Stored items
BEGIN

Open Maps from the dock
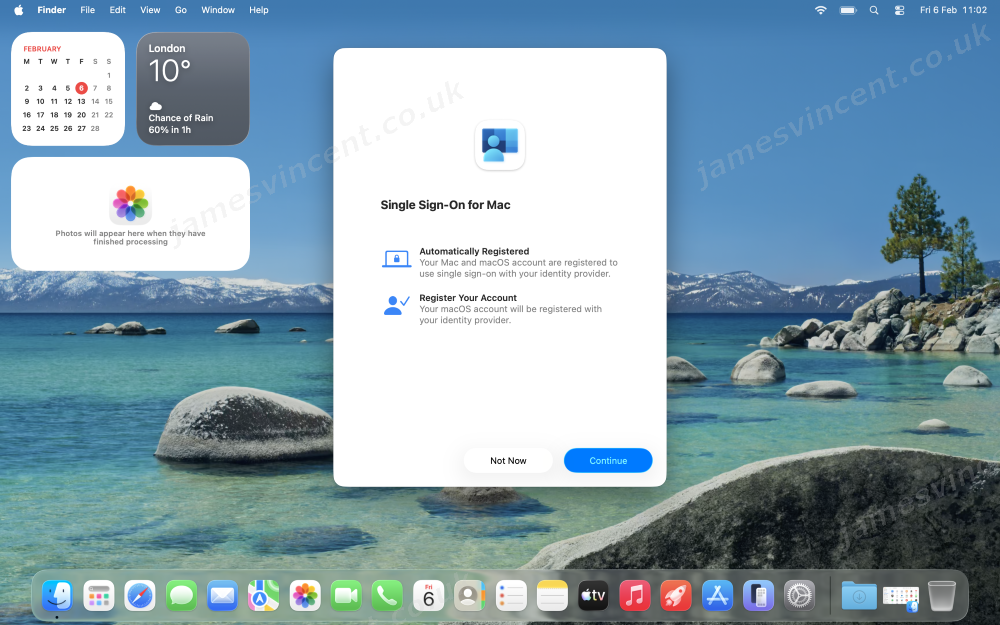The width and height of the screenshot is (1000, 625). pos(263,596)
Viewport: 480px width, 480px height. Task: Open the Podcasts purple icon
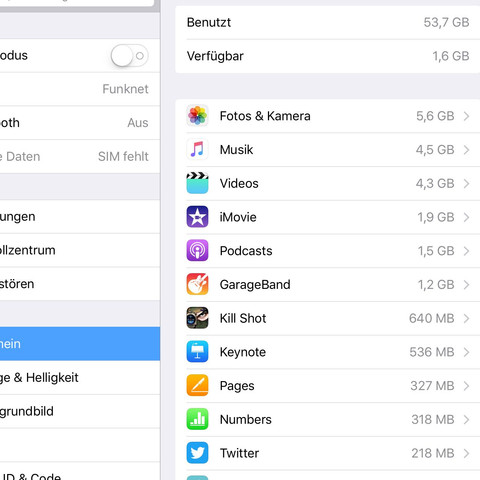point(197,250)
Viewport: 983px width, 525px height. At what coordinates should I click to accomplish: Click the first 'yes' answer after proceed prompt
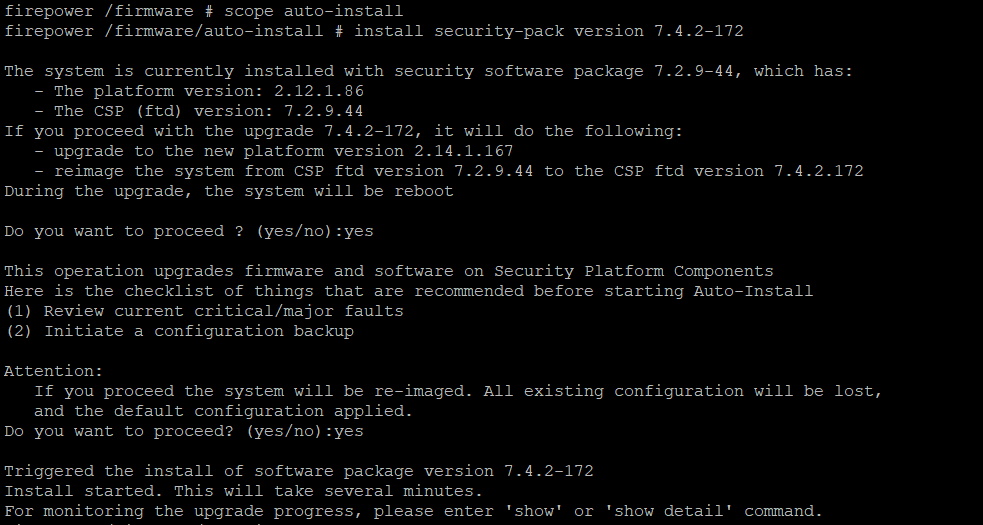tap(359, 231)
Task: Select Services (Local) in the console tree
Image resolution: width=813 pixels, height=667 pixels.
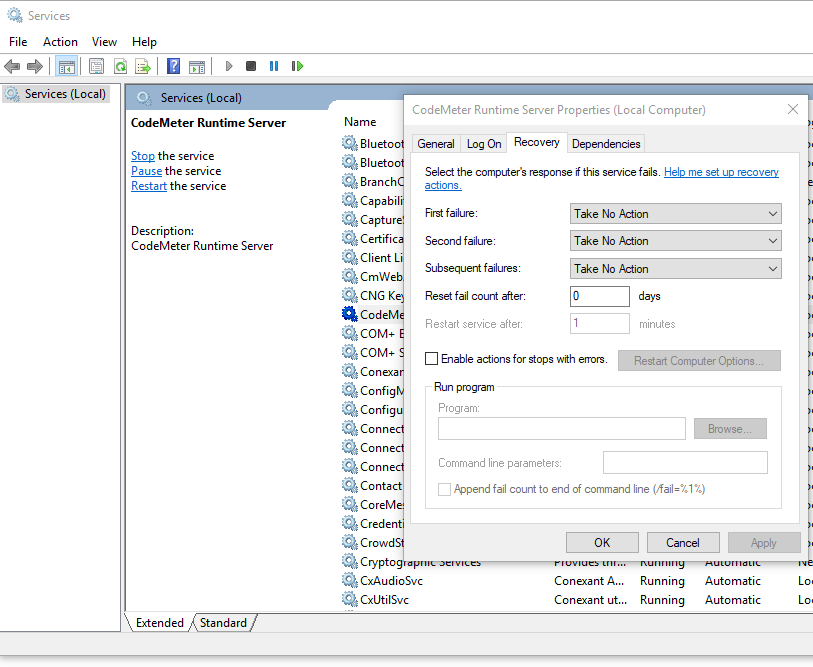Action: click(x=65, y=94)
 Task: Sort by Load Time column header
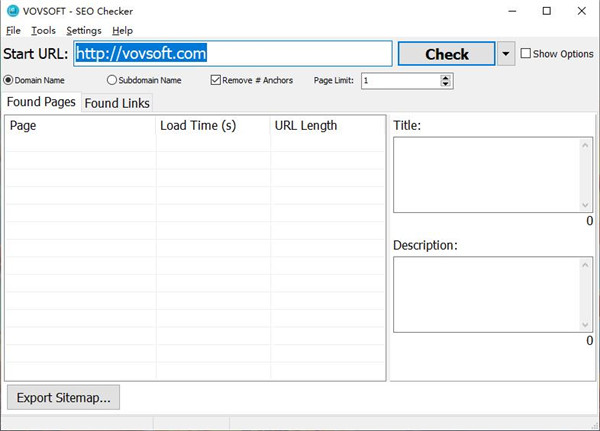(212, 126)
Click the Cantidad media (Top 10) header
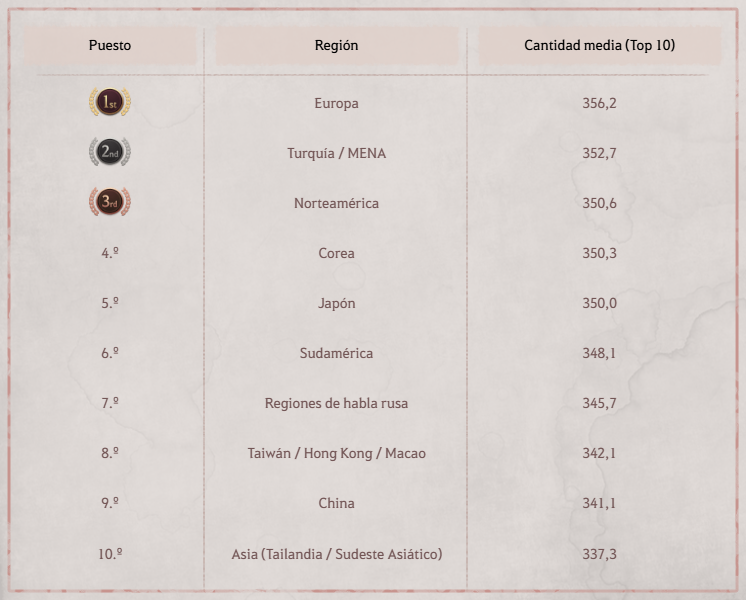 coord(599,46)
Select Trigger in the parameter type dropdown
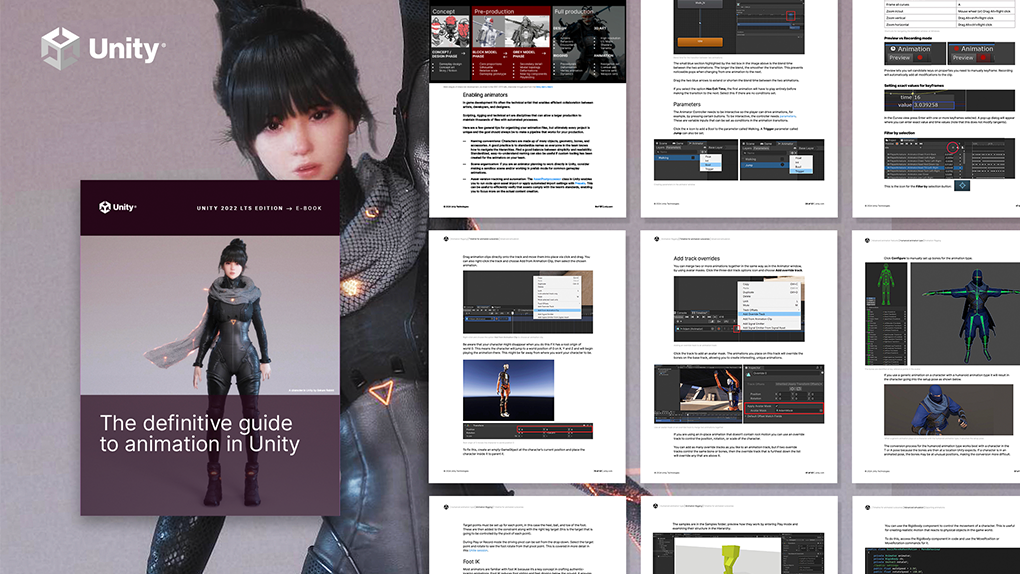 click(801, 171)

END

§ ACTIVITY
Print all of the entries word for word. Skip any images they contain.

§ THE COMPLETED TASK
Open Maps from the dock
The width and height of the screenshot is (1000, 625). pos(263,596)
Viewport: 480px width, 480px height. Task: Open the Podcasts purple icon
point(197,250)
Viewport: 983px width, 525px height. At what coordinates should I click to accomplish: Click the first 'yes' answer after proceed prompt
tap(359, 231)
Task: Select Services (Local) in the console tree
Image resolution: width=813 pixels, height=667 pixels.
Action: click(x=65, y=94)
 Task: Sort by Load Time column header
(212, 126)
Click the Cantidad media (Top 10) header
 coord(599,46)
Select Trigger in the parameter type dropdown
 click(801, 171)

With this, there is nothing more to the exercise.